Cabo do Medo

Cape Fear (1991 – EUA) 

Max Cady (Robert De Niro) foi preso por estupro e agressão, passou quatorze anos num e lá, autodidata, se tornou culto e seu próprio advogado. Na época em que foi julgado, o defensor público de seu caso foi Sam Bowden (Nick Nolte), cujo comportamento não foi exatamente condizente ao seu juramento, uma espécie de pré-julgamento de seu cliente. Sedento por vingança, Max dá início a um jogo psicótico de perseguição e ameaça à Sam e sua familia (esposa e filha adolescente.

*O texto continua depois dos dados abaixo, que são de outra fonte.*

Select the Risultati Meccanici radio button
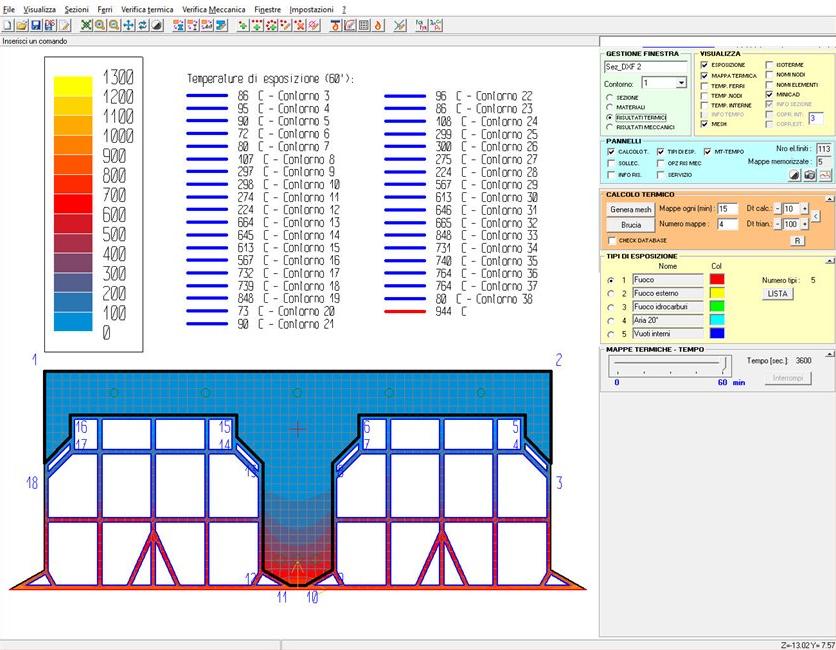836x650 pixels. (610, 128)
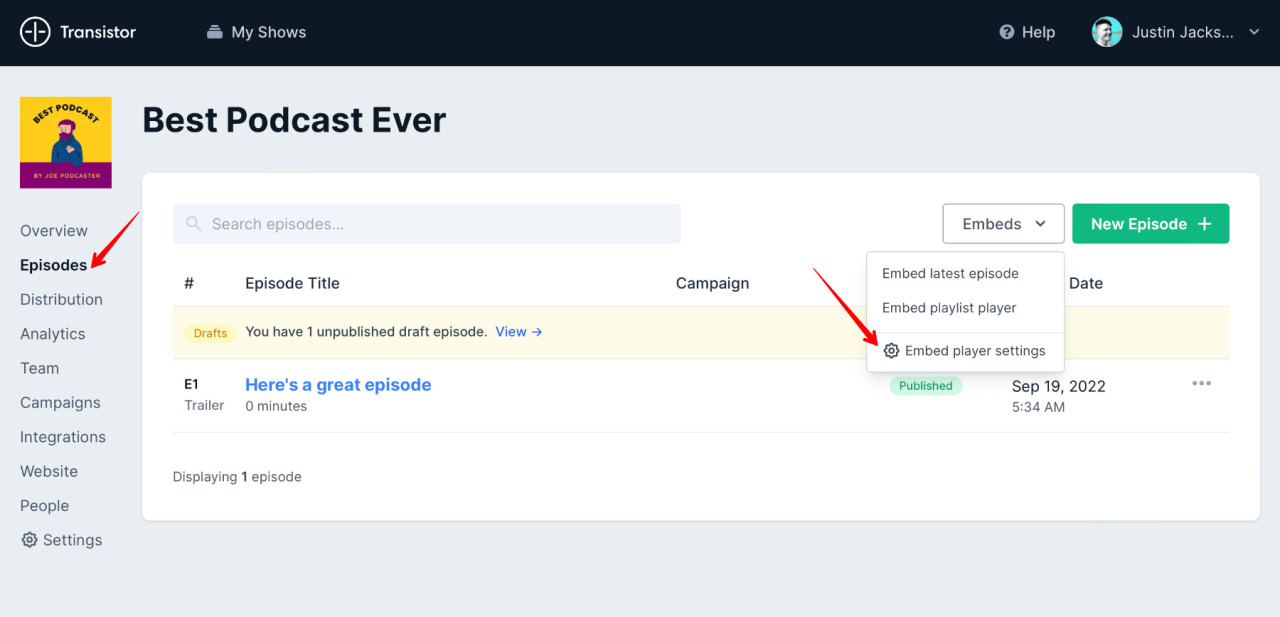Click the My Shows briefcase icon

tap(214, 31)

Era um projeto bem pessoal de Robert DeNiro, que Steven Spielberg iria dirigir, mas por conflitos na agenda, a dupla convenceu a Martin Scorsese a encabeçar esse remake de Círculo do Medo. Scorsese imprime seu jeito autoral, com apreço pela violência, enquanto busca recriar a narrativa e o clima do cinema de gênero dos anos 60. É curioso a linguagem, os cortes secos nos close-ups, a trilha sonora. Por outro lado, o suspense que transforma o vilão num supervilão indestrutível, sempre um passo à frente, chega até ultrapassar o exagero (que o dia a sequencia no barco).

Ainda assim, há muitos destaque no filme, da interpretação visceral de DeNiro, passando pela estreia de Juliette Lewis no cinema como a Lolita que entra no jogo erótico com o estuprador, mas também essa construção do advogado que busca em atitudes nada ortodoxas uma maneira de se defender, um lado vilão despertado que coloca em discussão o quanto somos corretos sob pressão.